◆ **TEXTE À LIRE**:
****************************************

Si la quantité d’informations incriminantes est importante, le processus est fastidieux et pourrait prendre plusieurs années. Les victimes et leurs proches, de même que les témoins des crimes commis, sont écoutés, et leurs témoignages retranscrits minutieusement pour constituer des preuves utilisables dans un cadre légal à l’avenir. Sur le terrain, tout doit être examiné, des impacts de balle aux bâtiments détruits, en passant par les documents abandonnés par les troupes russes. « Nous devons comparer différents types et supports de preuve pour établir avec précision si l’attaque était justifiée ou non », souligne Hugh Williamson. Dans ce travail de longue haleine, la coopération entre les différentes unités de recherche et organisations est déterminante. L’analyse d’experts en armement a notamment permis d’établir que les exécutions extrajudiciaires de cinq hommes entre le 4 et le 19 mars à Boutcha auraient été réalisées avec des armes très spécifiques utilisant des balles perforantes 7N12 à pointe noire, de calibre 9 x 39, attribuées à une unité d’élite de l’armée russe. Cette expertise s’avère essentielle pour évaluer la conventionnalité des armes utilisées. Et une étape indispensable dans la quête d’identification des responsables et pour conduire à la rédaction d’un rapport. « Concernant la publication du rapport, nous devons trouver un équilibre entre l’urgence de la situation et la précision » requise pour qu’il soit « utile aux enquêtes internationales officielles », rappelle Hugh Williamson.

****************************************

◆ **DONNÉES FOURNIES**:
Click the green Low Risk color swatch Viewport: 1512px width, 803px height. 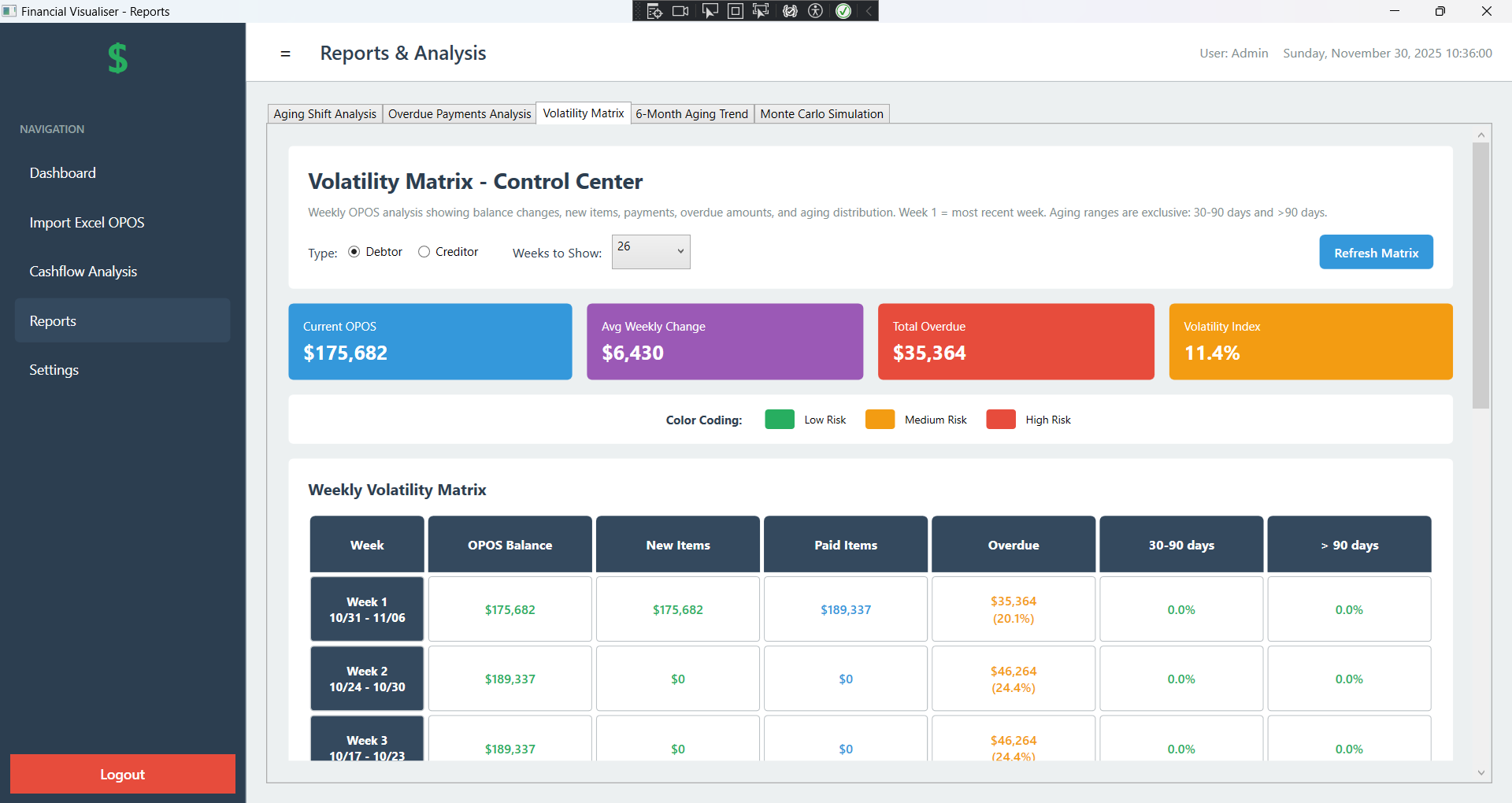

****************************************

◆ **EXERCICE PROPOSÉ**:
Renvoyez mot pour mot l'intégralité du texte sur la collecte des preuves des crimes commis. Appuyez-vous uniquement sur le texte.

◆ **RÉPONSE COMPLÈTE**:
Si la quantité d’informations incriminantes est importante, le processus est fastidieux et pourrait prendre plusieurs années. Les victimes et leurs proches, de même que les témoins des crimes commis, sont écoutés, et leurs témoignages retranscrits minutieusement pour constituer des preuves utilisables dans un cadre légal à l’avenir. Sur le terrain, tout doit être examiné, des impacts de balle aux bâtiments détruits, en passant par les documents abandonnés par les troupes russes. « Nous devons comparer différents types et supports de preuve pour établir avec précision si l’attaque était justifiée ou non », souligne Hugh Williamson. Dans ce travail de longue haleine, la coopération entre les différentes unités de recherche et organisations est déterminante. L’analyse d’experts en armement a notamment permis d’établir que les exécutions extrajudiciaires de cinq hommes entre le 4 et le 19 mars à Boutcha auraient été réalisées avec des armes très spécifiques utilisant des balles perforantes 7N12 à pointe noire, de calibre 9 x 39, attribuées à une unité d’élite de l’armée russe. Cette expertise s’avère essentielle pour évaluer la conventionnalité des armes utilisées. Et une étape indispensable dans la quête d’identification des responsables et pour conduire à la rédaction d’un rapport. « Concernant la publication du rapport, nous devons trouver un équilibre entre l’urgence de la situation et la précision » requise pour qu’il soit « utile aux enquêtes internationales officielles », rappelle Hugh Williamson.